Stored records:
--- START ---

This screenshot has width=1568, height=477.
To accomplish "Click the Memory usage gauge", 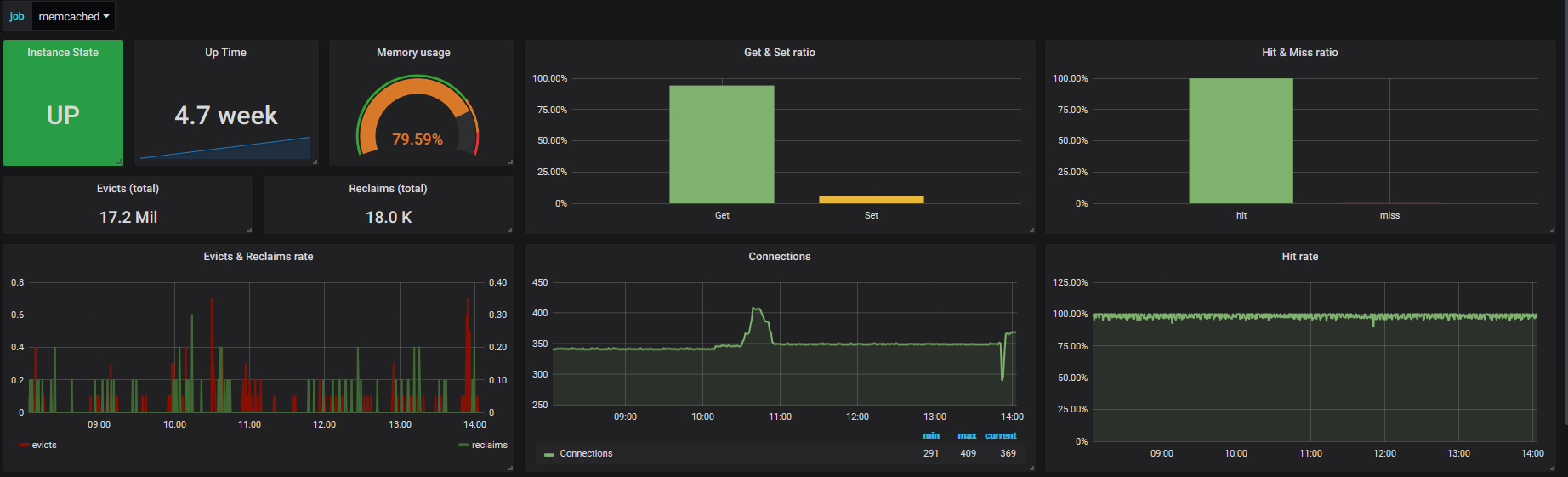I will (x=418, y=116).
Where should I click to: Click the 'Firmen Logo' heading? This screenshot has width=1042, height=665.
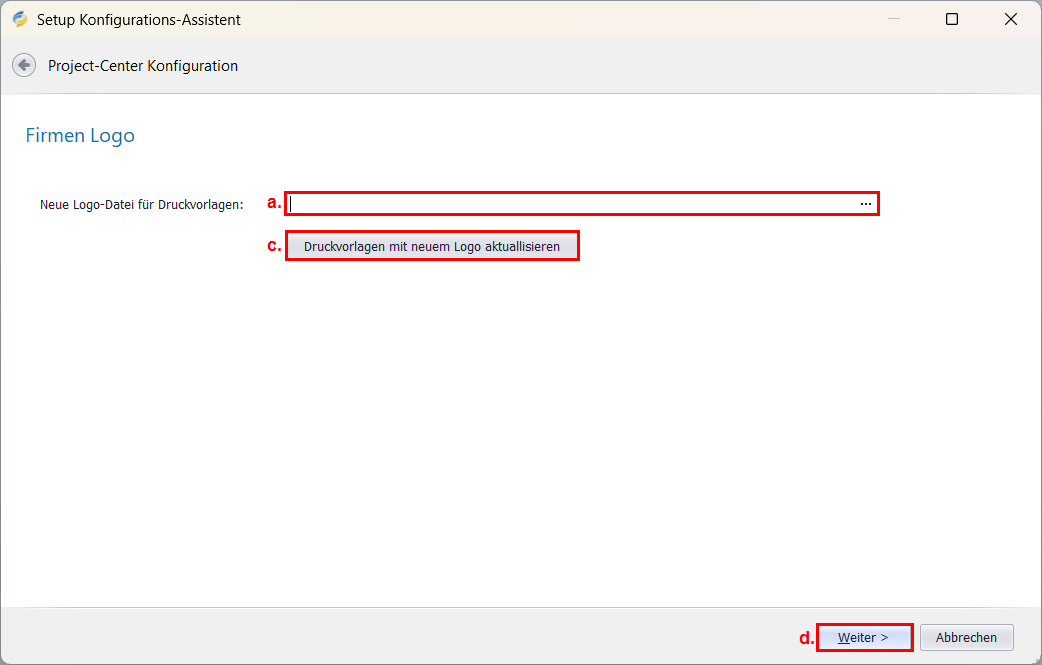[80, 135]
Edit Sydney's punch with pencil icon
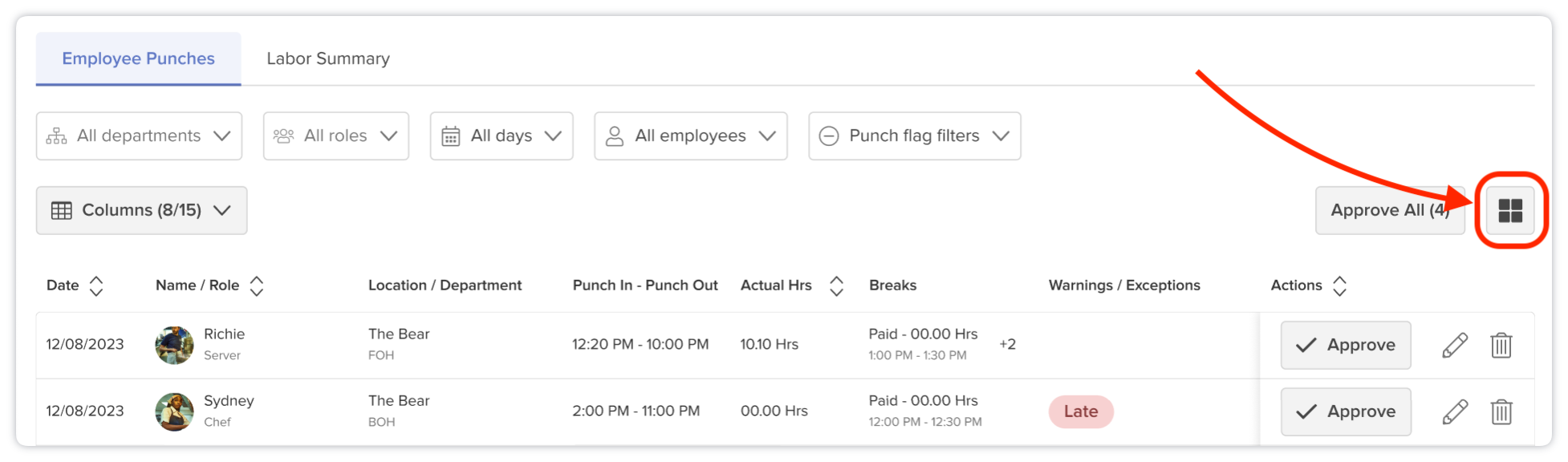The image size is (1568, 462). [x=1455, y=411]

--- END ---

• Exercise prompt:
Reproduce, exactly and with no pictures, the lines from the line containing "Where should I" through the closing line of the data above, keeping both ends.

• Problem solution:
Where should I click to: Click the 'Firmen Logo' heading? This screenshot has width=1042, height=665.
[80, 135]
Edit Sydney's punch with pencil icon
The image size is (1568, 462). [x=1455, y=411]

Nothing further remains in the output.